From the announcement about the online premiere of "Polovtsian Dances" below, extract the passage that starts at "The University of" and ends at "UNCSA Facebook page.".

--- start of Source document ---

The University of North Carolina School of the Arts (UNCSA) announces the online premiere of “Polovtsian Dances” by departing Dean of Dance Susan Jaffe in her 2013 UNCSA choreographic debut, at 7:30 p.m. Thursday, June 4, on “UNCSA at Home,” the new performance portal that launched May 4, and on the UNCSA Facebook page.
Jaffe choreographed the contemporary ballet for Carolina Performing Arts’ retrospective of “The Rite of Spring at One Hundred,” performed at Memorial Hall at UNC-Chapel Hill in 2013, with UNCSA dancers and the UNCSA Symphony Orchestra, led by renowned conductor and then-UNCSA Chancellor John Mauceri. Filmed at UNCSA’s Stevens Center in 2014, “Polovtsian Dances” was part of a UNCSA-produced film “Reimagining and Reawakening: An Evening of Dance,” that aired on UNC-TV in 2016.
Jaffe’s “Polovtsian Dances” reimagined the exotic dances that occur in Act II of Alexander Borodin's opera “Prince Igor,” and features scene design by UNCSA School of Design and Production faculty member Joseph P. Tilford. The performance is approximately 14 minutes long.
“Polovtsian Dances” was the final work on the program when Ballet Russes premiered the controversial “The Rite of Spring” in Paris in 1913.

--- end of Source document ---
--- start of Data entries ---

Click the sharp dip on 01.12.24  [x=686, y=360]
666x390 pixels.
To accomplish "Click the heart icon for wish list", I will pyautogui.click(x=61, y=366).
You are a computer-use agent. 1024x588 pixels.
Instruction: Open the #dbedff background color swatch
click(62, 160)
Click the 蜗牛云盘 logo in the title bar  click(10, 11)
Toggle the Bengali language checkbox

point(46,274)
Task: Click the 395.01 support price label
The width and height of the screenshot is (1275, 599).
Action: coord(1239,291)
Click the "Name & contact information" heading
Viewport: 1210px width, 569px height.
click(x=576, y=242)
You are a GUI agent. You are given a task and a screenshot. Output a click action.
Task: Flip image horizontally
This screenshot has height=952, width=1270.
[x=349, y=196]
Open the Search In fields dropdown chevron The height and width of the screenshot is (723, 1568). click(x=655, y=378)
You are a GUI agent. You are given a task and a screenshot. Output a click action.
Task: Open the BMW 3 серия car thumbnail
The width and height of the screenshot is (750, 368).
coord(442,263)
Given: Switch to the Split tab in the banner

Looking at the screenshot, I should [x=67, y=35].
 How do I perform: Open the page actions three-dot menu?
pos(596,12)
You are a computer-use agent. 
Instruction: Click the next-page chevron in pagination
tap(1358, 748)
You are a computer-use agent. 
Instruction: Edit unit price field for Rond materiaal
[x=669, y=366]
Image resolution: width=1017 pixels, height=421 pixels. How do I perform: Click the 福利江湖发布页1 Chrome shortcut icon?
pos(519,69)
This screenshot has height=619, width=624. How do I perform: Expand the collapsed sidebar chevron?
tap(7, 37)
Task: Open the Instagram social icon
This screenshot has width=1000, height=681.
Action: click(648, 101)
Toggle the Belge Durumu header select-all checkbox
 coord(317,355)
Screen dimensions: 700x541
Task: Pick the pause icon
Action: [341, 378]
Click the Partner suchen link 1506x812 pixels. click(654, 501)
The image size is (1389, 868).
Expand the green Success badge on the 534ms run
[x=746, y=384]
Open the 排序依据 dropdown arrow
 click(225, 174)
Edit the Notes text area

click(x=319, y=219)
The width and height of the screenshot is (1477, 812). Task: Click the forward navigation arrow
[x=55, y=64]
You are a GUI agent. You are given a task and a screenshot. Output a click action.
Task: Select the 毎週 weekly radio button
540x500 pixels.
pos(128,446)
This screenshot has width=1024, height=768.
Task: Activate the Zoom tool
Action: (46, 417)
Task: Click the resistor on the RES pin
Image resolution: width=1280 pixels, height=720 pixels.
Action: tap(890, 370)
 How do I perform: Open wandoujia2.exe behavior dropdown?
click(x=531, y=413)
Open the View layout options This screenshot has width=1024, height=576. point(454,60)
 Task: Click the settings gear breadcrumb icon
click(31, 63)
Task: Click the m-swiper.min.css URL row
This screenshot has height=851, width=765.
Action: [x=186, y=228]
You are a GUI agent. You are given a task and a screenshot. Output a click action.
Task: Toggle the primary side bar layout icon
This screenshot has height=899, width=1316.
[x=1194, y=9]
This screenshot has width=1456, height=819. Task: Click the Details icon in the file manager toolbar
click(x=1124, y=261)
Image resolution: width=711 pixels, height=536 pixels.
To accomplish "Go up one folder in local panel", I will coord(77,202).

--- end of Data entries ---

■ Exercise solution
The University of North Carolina School of the Arts (UNCSA) announces the online premiere of “Polovtsian Dances” by departing Dean of Dance Susan Jaffe in her 2013 UNCSA choreographic debut, at 7:30 p.m. Thursday, June 4, on “UNCSA at Home,” the new performance portal that launched May 4, and on the UNCSA Facebook page.